Simply put, whenever a character dies or is killed off, usually they need to be replaced. There is rarely a gap. Either a mentor is replaced by a comforting friend, or a family member is replaced by a lover, or a future disciple. While the replacing character doesn’t usually take on the role of the previous person, they are intended to fill the void. The purpose of this character is usually either a replacement sage, a new direction for the main character’s feelings, or just to keep the number of main characters up in some cases.

You especially see this in people who suffer from the Obi Wan Kenobi complex (See Character Complexes):

Obi Wan Kenobi (DUH!) – You could make the case that he is replaced in Episode 4 either by Princess Leia or Han Solo.

In the Terminator series, Sarah Connor would be rather egregiously replaced by the red-head who plays John’s wife.

… Pretty much every Rocky Mentor: Mickey> Apollo> Duke, and then Rocky’s voice of reason was replaced Adrian> Robert.

In LOTR Gandalf the White replaces Gandalf the Gray… I know, I know, same person, but there are differences between the two characters. Read the book for more info on this.

In the Lion King Mufasa is replaced by Pumba and Timone.

In Bambi, his mother is replaced by… well his father.

Heck even I unintentionally did it a lot in the story I’ve been working on… a couple times in fact! Father Antonelli> Nicolas/Gregory> Federico> Adaline.
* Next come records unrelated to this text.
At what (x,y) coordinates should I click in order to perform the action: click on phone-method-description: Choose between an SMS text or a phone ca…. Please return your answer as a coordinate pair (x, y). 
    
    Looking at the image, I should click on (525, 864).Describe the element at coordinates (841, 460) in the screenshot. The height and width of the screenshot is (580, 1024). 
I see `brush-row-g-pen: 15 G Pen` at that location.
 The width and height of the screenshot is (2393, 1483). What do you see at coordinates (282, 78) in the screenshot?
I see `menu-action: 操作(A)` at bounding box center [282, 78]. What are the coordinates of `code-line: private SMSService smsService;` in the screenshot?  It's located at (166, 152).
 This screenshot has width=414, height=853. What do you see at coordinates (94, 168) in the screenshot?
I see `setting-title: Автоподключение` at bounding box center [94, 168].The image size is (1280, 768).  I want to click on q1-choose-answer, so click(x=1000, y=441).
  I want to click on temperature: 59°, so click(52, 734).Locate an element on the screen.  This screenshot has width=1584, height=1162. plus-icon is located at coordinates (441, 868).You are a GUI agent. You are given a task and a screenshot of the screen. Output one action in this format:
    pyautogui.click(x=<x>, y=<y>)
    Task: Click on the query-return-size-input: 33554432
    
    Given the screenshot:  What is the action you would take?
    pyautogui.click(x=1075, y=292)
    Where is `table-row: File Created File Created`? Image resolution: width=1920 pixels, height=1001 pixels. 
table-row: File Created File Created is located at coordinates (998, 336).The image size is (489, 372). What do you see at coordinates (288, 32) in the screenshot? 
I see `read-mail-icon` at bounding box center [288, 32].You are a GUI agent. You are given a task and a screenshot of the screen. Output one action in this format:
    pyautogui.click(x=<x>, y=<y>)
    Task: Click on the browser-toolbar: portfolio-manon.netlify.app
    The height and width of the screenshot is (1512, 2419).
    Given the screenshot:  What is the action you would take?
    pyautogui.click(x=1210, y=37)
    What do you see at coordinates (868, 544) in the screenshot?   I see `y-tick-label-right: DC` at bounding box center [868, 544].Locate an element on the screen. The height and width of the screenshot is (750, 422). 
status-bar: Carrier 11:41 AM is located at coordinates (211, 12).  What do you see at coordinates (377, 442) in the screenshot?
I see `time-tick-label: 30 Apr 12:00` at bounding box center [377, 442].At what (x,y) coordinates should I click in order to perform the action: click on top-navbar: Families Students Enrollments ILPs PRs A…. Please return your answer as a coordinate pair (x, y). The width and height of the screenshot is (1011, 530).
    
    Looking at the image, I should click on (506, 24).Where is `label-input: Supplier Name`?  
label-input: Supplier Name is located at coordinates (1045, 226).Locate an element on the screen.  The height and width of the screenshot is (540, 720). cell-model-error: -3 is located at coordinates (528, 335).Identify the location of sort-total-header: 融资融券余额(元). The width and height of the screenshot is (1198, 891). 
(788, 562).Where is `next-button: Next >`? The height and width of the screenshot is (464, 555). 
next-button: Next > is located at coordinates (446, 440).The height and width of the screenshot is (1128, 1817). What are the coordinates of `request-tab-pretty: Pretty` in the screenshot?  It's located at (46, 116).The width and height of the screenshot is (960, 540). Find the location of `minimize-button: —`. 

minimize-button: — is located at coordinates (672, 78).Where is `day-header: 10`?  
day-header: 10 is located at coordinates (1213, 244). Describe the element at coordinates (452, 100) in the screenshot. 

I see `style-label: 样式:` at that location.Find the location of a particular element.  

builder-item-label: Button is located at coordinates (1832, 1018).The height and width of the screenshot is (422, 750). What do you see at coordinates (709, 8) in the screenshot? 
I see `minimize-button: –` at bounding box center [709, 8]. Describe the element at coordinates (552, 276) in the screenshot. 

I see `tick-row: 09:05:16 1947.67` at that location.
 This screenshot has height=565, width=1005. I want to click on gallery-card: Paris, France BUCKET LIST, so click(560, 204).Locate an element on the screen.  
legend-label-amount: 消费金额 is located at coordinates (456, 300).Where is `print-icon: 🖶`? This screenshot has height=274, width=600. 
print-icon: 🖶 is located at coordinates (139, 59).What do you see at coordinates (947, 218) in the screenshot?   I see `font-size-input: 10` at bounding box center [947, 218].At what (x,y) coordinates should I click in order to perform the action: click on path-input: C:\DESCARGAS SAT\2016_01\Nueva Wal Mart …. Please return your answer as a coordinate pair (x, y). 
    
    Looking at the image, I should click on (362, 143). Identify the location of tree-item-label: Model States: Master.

Now are their stories out there which do not do this? Sure, most horror and thrillers just kill people off left and right and usually do not refill the empty slot. On occasion you may see a best friend replaced with a love interest or something of that nature, but it’s rare. It also seems like that besides the horror movie exception, few movies can get away from this plot contrivance without losing a lot along the way. Few movies actually come to mind that were any good after killing off a main cast member and not replacing him/her.
So what is it about our stories and our movies that makes such a plot contrivance necessary? Why do we feel the need to build up a character, make others feel strongly (either like or hate) and then kill them off simply to replace them with someone else in the name of furthering the plot? I’m not complaining by any stretch as, obviously, I am admittedly guilty of the same thing, but I don’t know why it’s an almost constantly recurring device.